My background is a long running GUI application that (from time to time) 
executes external commands, for example running rsync processes. In my GUI I'd 
like to give some feedback about what is happening. My plan was to have 
Wx::Perl::ProcessStream runs the rsync command and to use an eventhandler for 
STDOUT to process the output of a dry run (basically a long list of filenames).

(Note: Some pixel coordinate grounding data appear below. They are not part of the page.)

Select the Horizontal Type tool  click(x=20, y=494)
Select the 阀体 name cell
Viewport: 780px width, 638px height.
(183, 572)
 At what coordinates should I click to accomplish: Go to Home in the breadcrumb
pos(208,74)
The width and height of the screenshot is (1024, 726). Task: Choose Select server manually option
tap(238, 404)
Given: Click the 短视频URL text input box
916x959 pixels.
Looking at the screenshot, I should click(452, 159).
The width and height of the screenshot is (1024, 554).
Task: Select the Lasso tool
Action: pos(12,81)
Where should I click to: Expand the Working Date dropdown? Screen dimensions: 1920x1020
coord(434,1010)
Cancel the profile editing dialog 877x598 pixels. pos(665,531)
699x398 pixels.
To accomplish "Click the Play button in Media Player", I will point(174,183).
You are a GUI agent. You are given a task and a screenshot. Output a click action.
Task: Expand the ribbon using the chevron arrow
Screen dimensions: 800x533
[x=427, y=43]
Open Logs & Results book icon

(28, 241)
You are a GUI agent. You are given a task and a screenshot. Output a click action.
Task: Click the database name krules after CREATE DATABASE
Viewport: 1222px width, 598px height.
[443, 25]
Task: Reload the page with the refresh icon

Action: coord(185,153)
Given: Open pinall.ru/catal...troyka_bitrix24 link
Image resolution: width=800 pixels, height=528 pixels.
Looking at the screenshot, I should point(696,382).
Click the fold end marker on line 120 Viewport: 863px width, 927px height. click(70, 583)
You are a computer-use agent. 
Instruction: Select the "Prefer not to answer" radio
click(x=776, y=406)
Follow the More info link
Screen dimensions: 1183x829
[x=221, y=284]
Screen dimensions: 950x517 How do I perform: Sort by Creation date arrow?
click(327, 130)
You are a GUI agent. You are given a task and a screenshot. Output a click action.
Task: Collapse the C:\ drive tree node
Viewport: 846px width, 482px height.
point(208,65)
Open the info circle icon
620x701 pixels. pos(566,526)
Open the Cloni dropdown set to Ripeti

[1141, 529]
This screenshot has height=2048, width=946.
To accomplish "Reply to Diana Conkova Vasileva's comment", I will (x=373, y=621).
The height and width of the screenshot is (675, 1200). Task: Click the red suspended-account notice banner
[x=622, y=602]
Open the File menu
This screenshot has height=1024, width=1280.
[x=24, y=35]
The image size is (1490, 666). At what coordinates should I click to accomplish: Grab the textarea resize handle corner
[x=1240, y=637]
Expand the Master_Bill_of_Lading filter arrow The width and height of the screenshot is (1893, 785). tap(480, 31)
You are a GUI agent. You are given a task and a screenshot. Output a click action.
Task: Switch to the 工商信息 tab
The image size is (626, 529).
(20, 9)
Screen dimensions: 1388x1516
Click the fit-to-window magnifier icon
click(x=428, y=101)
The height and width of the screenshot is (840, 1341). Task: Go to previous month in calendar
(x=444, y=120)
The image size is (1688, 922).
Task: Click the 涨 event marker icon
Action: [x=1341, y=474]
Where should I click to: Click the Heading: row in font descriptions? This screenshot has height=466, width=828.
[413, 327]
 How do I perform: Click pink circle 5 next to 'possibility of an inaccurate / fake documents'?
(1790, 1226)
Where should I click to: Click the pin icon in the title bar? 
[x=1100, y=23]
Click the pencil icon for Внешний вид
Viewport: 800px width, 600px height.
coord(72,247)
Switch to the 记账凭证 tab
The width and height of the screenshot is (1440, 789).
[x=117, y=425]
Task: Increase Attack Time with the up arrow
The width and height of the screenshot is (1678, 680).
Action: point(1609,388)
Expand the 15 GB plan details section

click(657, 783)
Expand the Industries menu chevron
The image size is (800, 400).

However, while processing the output, W:P:PS seems to allocate memory and 
running a rsync process again does not reuse the memory. Per 10.000 lines of 
STDOUT processed, my process grows by 45MB (Debian Lenny, perl 5.10, Wx v0.92, 
wxWidgets 2.6.3.2, on winXP it is 33MB but basically the same problem). I have 
built a test case (attached) to illustrate the behaviour. Just run a command 
that produces output on STDOUT a few times in a row and watch the memory usage 
of the perl process (using top or process manager).

Now my questions:
* is my usage of W:P:PS "correct" or am I misunderstanding the concept?
* is this a known problem? I found nothing on the net so far.
* is there a way force W:P:PS ro release allocated memory back to perl once it 
has processed STDOUT and the external process terminated?
* do you have any other suggestions how to handle the scenario outlined above?

I've had a look at Padre's background task handling but I wanted to avoid 
having to use threads ...

Any help or pointers are appreciated!